I have been selling black solar honey to a guy who feeds it to his chickens and several others who use it for brewing. Send your name to some brew clubs. Earthquake here while am typing.


----------



## beesohappy (Jun 3, 2009)

Maybe you can make a wire basket of sorts and let gravity push the wax out of the capping and then render the wax. If not I've heard that baking with the dark honey is great. Good Luck!


----------



## Roland (Dec 14, 2008)

Or you could ferment the water from below the melted cappings. But DO NOT attempt to separate the alcohol from the water with a boiler and a run of copper tube in cold water. The production of "bio-fuel" is frowned on by certain gov't factions.

Crazy Roland

P.S. I understand old VW's will run on the stuff.


----------



## beesohappy (Jun 3, 2009)

Oops! I meant honey not wax, but I'm sure you knew what I meant.


----------



## chillardbee (May 26, 2005)

I uncap into a super that has a screened (#8 screen) on the bottom that sits on my sump to drain. It usually has enough room for a full days extracting and I let it drain over night. the warmth of the sump helps quit a bit too. In the morning before I start uncapping again, I'll take the cappings out, they are quit dry at that point and most of the honey has drained. I put the cappings in a pial and add a little water to ferment what little honey there is off. I'll drain that off before rendering the wax.


----------



## DixieLee (Nov 1, 2011)

In my few years experience, and maybe this won't work for someone with many more hives than I have, but I allow the cappings to drain for a few days instead of just one night.

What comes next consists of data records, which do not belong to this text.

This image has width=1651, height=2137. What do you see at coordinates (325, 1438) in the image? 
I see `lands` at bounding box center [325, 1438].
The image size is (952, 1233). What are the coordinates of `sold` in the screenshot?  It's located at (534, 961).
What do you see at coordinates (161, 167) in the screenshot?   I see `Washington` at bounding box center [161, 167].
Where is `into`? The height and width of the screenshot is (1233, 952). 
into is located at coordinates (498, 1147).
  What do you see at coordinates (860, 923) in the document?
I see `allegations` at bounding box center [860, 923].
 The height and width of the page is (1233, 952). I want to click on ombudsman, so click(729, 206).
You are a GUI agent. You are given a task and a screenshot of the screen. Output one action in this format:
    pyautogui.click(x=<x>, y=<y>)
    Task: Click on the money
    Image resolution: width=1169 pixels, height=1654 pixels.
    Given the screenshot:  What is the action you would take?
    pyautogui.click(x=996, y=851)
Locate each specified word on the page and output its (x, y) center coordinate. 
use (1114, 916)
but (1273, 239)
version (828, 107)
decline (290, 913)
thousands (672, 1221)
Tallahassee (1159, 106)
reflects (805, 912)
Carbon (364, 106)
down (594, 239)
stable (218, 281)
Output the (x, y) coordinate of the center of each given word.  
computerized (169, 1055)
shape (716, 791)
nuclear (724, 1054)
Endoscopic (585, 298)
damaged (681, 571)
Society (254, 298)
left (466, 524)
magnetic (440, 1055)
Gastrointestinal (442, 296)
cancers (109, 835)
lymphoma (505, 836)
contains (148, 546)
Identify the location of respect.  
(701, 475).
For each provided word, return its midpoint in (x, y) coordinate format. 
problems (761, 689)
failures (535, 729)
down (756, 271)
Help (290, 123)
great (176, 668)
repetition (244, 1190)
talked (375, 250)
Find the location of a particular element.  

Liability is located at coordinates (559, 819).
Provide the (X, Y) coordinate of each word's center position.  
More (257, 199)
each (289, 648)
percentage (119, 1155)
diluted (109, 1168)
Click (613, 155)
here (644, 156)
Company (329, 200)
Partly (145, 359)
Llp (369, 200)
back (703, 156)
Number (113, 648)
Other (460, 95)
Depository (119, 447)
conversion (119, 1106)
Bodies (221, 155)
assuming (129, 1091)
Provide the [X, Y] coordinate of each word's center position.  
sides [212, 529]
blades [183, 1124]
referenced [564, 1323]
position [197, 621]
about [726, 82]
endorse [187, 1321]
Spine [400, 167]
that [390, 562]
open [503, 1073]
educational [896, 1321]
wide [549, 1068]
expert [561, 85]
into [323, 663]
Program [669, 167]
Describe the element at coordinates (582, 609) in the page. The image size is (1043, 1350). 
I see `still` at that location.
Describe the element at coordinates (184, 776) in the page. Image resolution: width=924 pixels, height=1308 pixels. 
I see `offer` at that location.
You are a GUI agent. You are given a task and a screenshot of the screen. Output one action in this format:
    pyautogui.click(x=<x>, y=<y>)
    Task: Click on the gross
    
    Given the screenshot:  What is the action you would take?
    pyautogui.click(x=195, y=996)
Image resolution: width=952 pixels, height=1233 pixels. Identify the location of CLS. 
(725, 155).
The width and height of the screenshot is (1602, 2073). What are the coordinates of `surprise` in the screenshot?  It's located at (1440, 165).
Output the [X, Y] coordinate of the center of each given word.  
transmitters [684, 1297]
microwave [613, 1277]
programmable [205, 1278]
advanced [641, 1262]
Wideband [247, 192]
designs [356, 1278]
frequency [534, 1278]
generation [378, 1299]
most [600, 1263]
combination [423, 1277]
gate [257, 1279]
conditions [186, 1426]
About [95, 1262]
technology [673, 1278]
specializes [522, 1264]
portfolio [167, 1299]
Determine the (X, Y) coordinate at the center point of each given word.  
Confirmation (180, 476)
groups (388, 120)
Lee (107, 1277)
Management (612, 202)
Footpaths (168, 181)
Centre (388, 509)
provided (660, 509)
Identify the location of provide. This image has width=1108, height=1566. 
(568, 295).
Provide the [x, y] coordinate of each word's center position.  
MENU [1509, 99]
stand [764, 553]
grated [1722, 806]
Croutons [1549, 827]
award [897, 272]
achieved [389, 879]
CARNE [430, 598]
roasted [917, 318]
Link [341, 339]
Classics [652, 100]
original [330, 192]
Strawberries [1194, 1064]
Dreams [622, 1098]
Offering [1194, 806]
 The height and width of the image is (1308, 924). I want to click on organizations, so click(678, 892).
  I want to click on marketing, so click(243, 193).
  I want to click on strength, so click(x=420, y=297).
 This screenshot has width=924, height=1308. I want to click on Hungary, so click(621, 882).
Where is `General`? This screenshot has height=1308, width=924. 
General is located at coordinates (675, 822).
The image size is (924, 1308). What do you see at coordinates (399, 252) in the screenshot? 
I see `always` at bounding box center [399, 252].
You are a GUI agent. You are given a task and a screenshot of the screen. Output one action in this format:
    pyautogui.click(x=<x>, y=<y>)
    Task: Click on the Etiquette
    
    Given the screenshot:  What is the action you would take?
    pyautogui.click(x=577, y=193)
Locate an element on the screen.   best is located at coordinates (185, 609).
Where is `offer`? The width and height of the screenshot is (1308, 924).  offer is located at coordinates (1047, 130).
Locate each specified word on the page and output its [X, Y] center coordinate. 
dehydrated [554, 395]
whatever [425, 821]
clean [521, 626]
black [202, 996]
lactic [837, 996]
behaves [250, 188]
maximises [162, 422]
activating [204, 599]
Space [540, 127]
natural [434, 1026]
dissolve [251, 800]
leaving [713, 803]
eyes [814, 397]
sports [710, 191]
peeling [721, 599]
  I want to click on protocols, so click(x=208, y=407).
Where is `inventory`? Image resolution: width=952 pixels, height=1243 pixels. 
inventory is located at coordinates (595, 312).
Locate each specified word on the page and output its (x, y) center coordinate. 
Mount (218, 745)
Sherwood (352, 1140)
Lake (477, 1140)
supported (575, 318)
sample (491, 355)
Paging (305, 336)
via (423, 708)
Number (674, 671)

I have two tubs I use for catching the cappings. I have the tubs that are about three feet long by about two feet at about two feet deep. I rigged some screen about half way up from the bottom of the tub and have a board to rest the frames on while I cut off the cappings. If it is a nice sunny and warm day I'll put the tub with the cappings out in the sun and let it stay there until the sun starts to go down then bring it back into the honey extracting room overnight. I'll do that for a couple of days then clean the cappings in clean water and allow them to air dry then store them in another larger tub until I have time to render the wax. The honey in the cappings catcher is nice and "clean" and can be bottled for use or sale. I have found that if I let the cappings set in the sun for more than two or three days the honey can start to darken if it is very warm. And of course, in Florida and Texas the summer temps can be brutal at times. I have two capping catcher tubs so I have one draining and one I am using. I just rotate them out as needed. It works quite well for me. But I am far from being a big operation. I hope this helps. Have a great day! And good-luck!


----------



## Tom G. Laury (May 24, 2008)

I built an oven for rendering cappings. It holds four barrels. They stand on a rack over a stainless tank. The tank has a "basket" that slips on top. (Between the tank & the barrel rack). The basket is lined with burlap. The oven is heated electrically, with thermostatic control and a circulating fan. After approximately 24 hours the material is melted and ready for drawing off. First comes honey, then the wax. The slum comes out in the burlap basket. I have gotten a light amber honey from this set up many times. Most of the darkening of the honey comes from a reaction with iron from poor quality drums. If you will use drums with a fairly intact teflon lining your melter honey will be higher grade.


----------



## Ian (Jan 16, 2003)

>>IT IS VERY GOOD WEED CONTROL IN A BEEYARD

Ya, dump out some old syrup and it will do the same. In your post it sounded like you didn't soak the ground , just the foliage.
I think when it soaks the ground , the sugar ferments and the acids kill off the roots. It will keep a spot bare for quite some time. Who needs round up 
But it also smells like a rotting rodent!


----------